In the drawing-room, meanwhile, Mrs Quarles was talking with her daughter-in-law. She was a small and active woman, grey-haired but preserving unblurred and hardly distorte
d the pure outlines of regular and well-moulded features. The expression of the face was at once vivacious and sensitive. It was a delicate energy, a strong but quiveringly responsive life, that shone in incessant variations of brilliance and shade of colour from her expressive grey-blue eyes.

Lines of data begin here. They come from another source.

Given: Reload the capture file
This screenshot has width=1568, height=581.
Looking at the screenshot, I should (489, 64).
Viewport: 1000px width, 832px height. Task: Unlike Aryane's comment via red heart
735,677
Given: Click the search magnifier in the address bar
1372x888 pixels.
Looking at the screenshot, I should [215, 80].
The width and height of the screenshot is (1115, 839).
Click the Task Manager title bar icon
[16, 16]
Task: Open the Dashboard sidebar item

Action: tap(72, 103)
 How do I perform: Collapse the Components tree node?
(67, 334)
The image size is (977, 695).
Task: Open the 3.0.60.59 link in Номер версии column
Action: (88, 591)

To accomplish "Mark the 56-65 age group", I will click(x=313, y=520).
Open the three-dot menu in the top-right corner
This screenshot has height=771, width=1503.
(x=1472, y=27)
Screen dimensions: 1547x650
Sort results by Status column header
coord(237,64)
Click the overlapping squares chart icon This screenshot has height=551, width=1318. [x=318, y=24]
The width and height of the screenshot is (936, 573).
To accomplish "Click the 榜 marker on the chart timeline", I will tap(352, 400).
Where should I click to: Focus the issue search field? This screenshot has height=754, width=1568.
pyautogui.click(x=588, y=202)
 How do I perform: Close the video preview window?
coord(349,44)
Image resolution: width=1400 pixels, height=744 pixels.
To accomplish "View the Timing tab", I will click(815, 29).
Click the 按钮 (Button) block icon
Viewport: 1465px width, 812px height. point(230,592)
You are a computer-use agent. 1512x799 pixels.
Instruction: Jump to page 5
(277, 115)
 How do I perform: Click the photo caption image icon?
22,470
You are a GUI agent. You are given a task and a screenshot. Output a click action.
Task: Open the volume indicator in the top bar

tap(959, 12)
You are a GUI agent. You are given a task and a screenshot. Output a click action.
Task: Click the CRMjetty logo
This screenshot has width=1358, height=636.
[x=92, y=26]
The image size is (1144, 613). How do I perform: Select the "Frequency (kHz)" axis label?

Her lips responded hardly less closely and constantly to her thoughts and feelings than did her eyes, and were grave or firm, smiled or were melancholy through an almost infinitesimally chromatic scale of emotional expression.
‘And little Phil?’ she said, enquiring after her grandchild.
‘Radiant.’
‘Darling little man!’ The warmth of Mrs Quarles’s affection enriched her voice and was visible as a light in her eyes. ‘You must have felt miserable, leaving him for such a long time.’
Elinor gave an almost imperceptible shrug of the shoulders. ‘Well, I knew that Miss Fulkes and mother between them would look after him much better than I could do.’ She laughed and shook her head. ‘I don’t believe nature ever meant me to have children. Either I’m impatient with them, or else I spoil them. Little Phil’s a pet, of course; but I know that a family would have driven me crazy.’
Mrs Quarles’s expression changed. ‘But wasn’t it wonderful to see him again after all those months?’ The tone of the question was almost anxious. She hoped that Elinor would answer it with the enthusiastic affirmative which would have been natural in the circumstances to herself. But at the same time she was haunted by a fear lest the strange girl might answer (with the frankness which was so admirable a quality in her, but which was also disquieting, in its revelation of unfamiliar and to Rachel incomprehensible states of soul) that she hadn’t been in the least pleased to see her child again. Elinor’s first words came to her as a relief.
‘Yes, it was wonderful,’ she said, but robbed the phrase of its full effect by adding, ‘I didn’t imagine I could be so glad to see him again. But it was really a wild excitement.’